1  First look

By the end of this chapter, you’ll know that:
  • In their usage tabular foundation models are not scary at all.
  • Underneath it’s a different beast altogether.

Before we go into all the complex stuff like architecture, in-context learning, and pretraining, let’s see how the use of a tabular foundation model differs from traditional machine learning.

Looks like traditional machine learning

Let’s start simple. The following code snippet shows a classic case of classification, more particularly, we want to classify the penguin species based on their bodily measurements (Horst, Hill, and Gorman 2020; Gorman, Williams, and Fraser 2014). After splitting the data into training and test data, we use TabICL, a tabular foundation model, to classify the data:

import seaborn as sns
from sklearn.model_selection import train_test_split
from tabicl import TabICLClassifier

penguins = sns.load_dataset("penguins")
X = penguins.drop(columns="species")
y = penguins["species"]
X_train, X_test, y_train, y_test = train_test_split(X, y)

clf = TabICLClassifier()
clf.fit(X_train, y_train)
y_pred = clf.predict(X_test)

This looks like … business-as-usual!? While TabICL is one of these novel tabular foundation models, it seems to work the same as any other machine learning algorithm. We could swap out two lines and get a Random Forest instead:

  • Line 3: from sklearn.ensemble import RandomForestClassifier
  • Line 10: clf = RandomForestClassifier()

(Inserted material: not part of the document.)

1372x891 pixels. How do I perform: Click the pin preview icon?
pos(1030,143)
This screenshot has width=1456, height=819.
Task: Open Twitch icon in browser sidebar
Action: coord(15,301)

The reason why applying TabICL looks the same as applying the good old Random Forest is a design-choice by the developers. The developers of TabICL and those of other tabular foundation models build upon the scikit-learn API which standardizes machine learning calls with functions like .fit() and .predict(). But underneath, tabular foundation models work differently from traditional machine learning.

Things don’t add up in the code above

The .fit doesn’t do much: For example, running the code, the “.predict” is suspiciously slow compared to the “.fit” call. For traditional machine learning, the .fit does the heavy lifting: It’s where xgboost grows hundreds or even thousands of trees, or a multi-layered feed-forward neural network adapts weights in thousands of batches of data. If .predict were a theater performance, then .fit would be all the rehearsals beforehand. But TabICL is just getting dressed, not rehearsing this particular piece. In other words: calling .fit for TabICL only loads the model weights, and pre-processes the data.

The model is pretrained: Wait, what weight is the model actually loading, if no specific training happens? While there happens no training on the particular dataset, the weights stem from a pretraining process, involving millions of synthetic datasets.

No task-specific training: These pretrained weights don’t change in our code example above. Neither in .fit, nor in .predict.

.predict does the heavy lifting: Making predictions is surprisingly slow, compared to the .fit call, because that’s where the main computations are done. The tabular foundation model performs in-context learning: Provided with both training and test data at inference time, the model may attend to training data points to make predictions.

No more hyperparameter tuning: You may have noticed that the code snippet above skips hyperparameter tuning. You may have attributed this to the author’s laziness. You would have been right, but with tabular foundation models, my laziness and reality have finally converged. Tabular foundation models don’t need hyperparameter-tuning.

Missing data imputation: The penguins dataset has 11 rows with missing values. TabICL bit it down without complaints. While this could be just a missing data imputation wrapper, it’s an inherent property that tabular foundation models can handle missing data reliably due to how they are pretrained. At least missing at random ones, missing not at random is always a different beast.

Many more gimmicks: Tabular foundation models also work with regression, where they predict the entire predictive distribution, meaning you get things like quantile regression and uncertainty quantification for free. You can use these models for time series forecasting as well. They extrapolate well, and are quite “capable” in many more ways we will explore in this book.

So, while tabular foundation models carry forward the .fit and .predict tradition, it’s a different paradigm.